▸ **Work to be completed**
Nothing but the lines from the one containing "This screenshot has height=449, width=800." through the last line of the data below should be returned, each copied exactly.

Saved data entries
···

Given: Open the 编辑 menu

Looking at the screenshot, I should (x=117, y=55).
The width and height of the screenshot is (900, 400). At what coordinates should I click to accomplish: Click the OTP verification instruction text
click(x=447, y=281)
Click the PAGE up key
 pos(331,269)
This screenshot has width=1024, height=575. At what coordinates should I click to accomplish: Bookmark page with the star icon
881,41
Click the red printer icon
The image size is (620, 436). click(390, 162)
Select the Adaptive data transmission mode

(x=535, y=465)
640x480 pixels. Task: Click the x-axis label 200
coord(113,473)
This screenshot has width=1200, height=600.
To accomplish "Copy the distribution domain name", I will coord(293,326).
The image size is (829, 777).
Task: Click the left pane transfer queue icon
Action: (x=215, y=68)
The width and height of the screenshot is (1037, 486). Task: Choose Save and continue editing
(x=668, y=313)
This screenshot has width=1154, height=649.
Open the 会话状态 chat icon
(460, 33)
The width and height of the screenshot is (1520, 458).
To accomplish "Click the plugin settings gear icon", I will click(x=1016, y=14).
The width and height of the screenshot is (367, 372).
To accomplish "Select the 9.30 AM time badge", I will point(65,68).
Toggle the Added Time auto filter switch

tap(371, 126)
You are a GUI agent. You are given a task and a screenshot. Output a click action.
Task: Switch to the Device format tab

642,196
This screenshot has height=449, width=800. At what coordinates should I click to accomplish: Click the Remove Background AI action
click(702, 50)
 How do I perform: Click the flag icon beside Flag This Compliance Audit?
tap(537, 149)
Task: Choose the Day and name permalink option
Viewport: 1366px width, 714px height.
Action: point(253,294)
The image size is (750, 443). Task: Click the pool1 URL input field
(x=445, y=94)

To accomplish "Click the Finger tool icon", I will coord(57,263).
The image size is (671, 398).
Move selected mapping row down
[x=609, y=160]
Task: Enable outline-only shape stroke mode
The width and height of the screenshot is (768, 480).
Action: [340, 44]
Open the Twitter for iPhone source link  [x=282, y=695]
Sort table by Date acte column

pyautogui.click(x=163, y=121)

···

▸ **Solution to the exercise**
This screenshot has height=449, width=800. At what coordinates should I click to accomplish: Click the Remove Background AI action
click(702, 50)
 How do I perform: Click the flag icon beside Flag This Compliance Audit?
tap(537, 149)
Task: Choose the Day and name permalink option
Viewport: 1366px width, 714px height.
Action: point(253,294)
The image size is (750, 443). Task: Click the pool1 URL input field
(x=445, y=94)

To accomplish "Click the Finger tool icon", I will coord(57,263).
The image size is (671, 398).
Move selected mapping row down
[x=609, y=160]
Task: Enable outline-only shape stroke mode
The width and height of the screenshot is (768, 480).
Action: [340, 44]
Open the Twitter for iPhone source link  [x=282, y=695]
Sort table by Date acte column

pyautogui.click(x=163, y=121)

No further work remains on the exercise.